Stuart Hall, one of the well-known scholars customized on identity, factors that identification is dynamic, not stable and it is in continuous flux:

"Perhaps rather than thinking as individuality as an already achieved historical fact, which the new cinematic discourses signify, we ought to think, instead, of 'identification' as a production, which is never complete, always in process, and always constituted within, not outside the house, representation (ibid 210)", (Davis, 2004, p. 184).

Therefore, cultural personal information can be considered as a historically located group of experiences that need to be recovered in order to fulfill the desire to become one land or one people, hence, happens to the words.

As it expresses beyond what its words signifies, dialect also unveils "the way individuals situate themselves in romance to others, the way they group themselves, the capabilities they declare for themselves and the capabilities they stipulate to others" (Sterling, xxx). People use terms to indicate sociable allegiances, that is, which groups they are users of and which groupings they aren't. Furthermore, they use vocabulary to create and maintain role relationships between individuals and between categories in that manner that the linguistic varieties utilized by a community form a system that corresponds to the structure of the society.

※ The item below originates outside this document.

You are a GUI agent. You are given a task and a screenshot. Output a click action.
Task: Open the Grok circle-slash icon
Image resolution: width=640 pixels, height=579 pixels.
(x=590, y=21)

Therefore, a speaker uses language not and then express but to make a representation of him/herself in relation to others with whom s/he is interacting. The issue of respect is an aspect of the broader romance between electricity and language. Vitality is the amount to which interlocutor can control the tendencies of the other. S/he then uses the language of intimacy and familiarity as they used it in greetings, interacting about family, and leave-takings. In talking about their jobs and other "external" acquaintances, they use the colonizer's terminology, which possibly evidence distance.

Sterling (xxx) also argues that within a contemporary society or a culture, speech habits become tools that audio system change to group themselves and categorize others with whom they may be interacting:

"Because of the relationship between language use and group regular membership, language can motivate profound group loyalties. It could serve as a symbol of unification on several levels. Over the national level, terminology loyalty can serve an important politics function. Many people in america are threatened by the use of languages apart from British. To speak a terms other than English is regarded as "un-American. " It is because English is "promoted as the one and only possible language of the unified and healthy nation". On an area level, vocabulary is symbolic of loyalty to a community". (Sterling, xxx, p. xx).

For the city as a whole, socialization through words learning creates conformity to interpersonal norms and transmits the culture of the community. As s/he discovers language, a kid learns the communal composition of the culture, learning the appropriate linguistic form for every kind of person. This is part of communicative competence. Communicative competence isn't just focusing on how to speak the specific language(s) found in the talk community but also focusing on how to use dialect appropriately in virtually any given cultural situation in the community. And the capability to know that is tightly related to the id that one supports. "Speech habits become tools that speakers manipulate to group themselves and categorize others with whom they are interacting" which is only shared with those showing a certain identification, whether in a community or a culture.